§ TASK ITEM: Could you report every line from the entries that includes the word "agent"?

§ INPUT MATERIAL:
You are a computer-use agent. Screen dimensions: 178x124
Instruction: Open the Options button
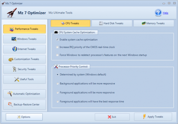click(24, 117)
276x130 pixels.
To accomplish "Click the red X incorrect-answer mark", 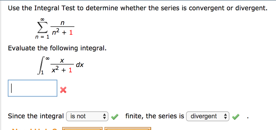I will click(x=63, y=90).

...

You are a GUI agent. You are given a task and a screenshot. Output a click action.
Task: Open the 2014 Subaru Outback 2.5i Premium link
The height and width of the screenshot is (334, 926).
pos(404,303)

* * *

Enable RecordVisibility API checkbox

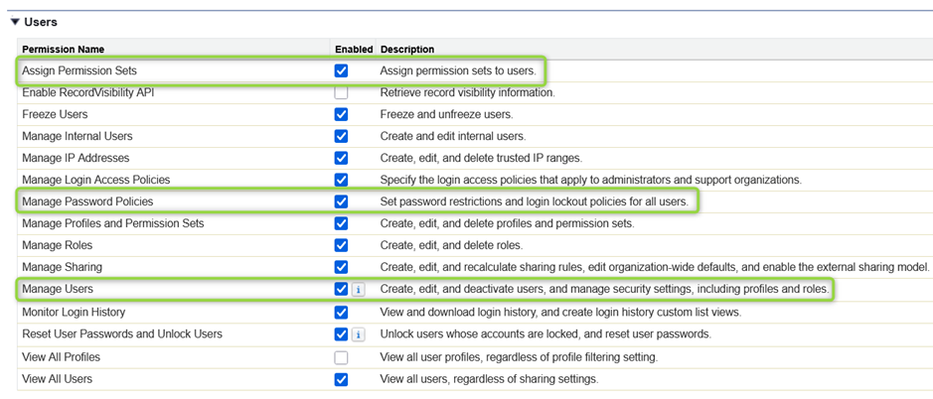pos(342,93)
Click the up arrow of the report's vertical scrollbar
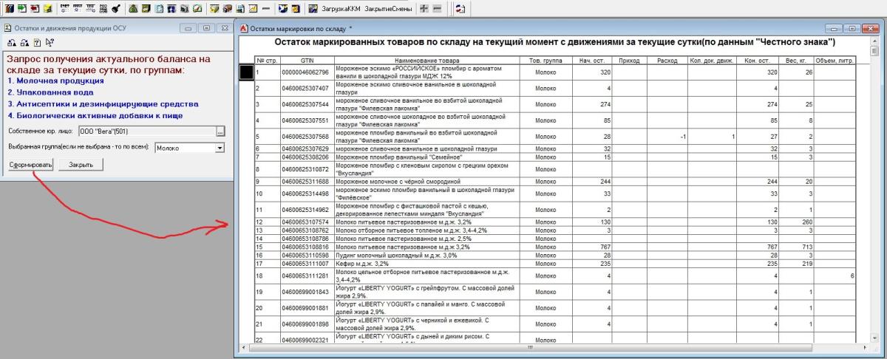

§ TASK OUTPUT:
You are a computer-use agent. Screen dimensions: 178x124
You are a GUI agent. You are given a task and a screenshot. Output a click action.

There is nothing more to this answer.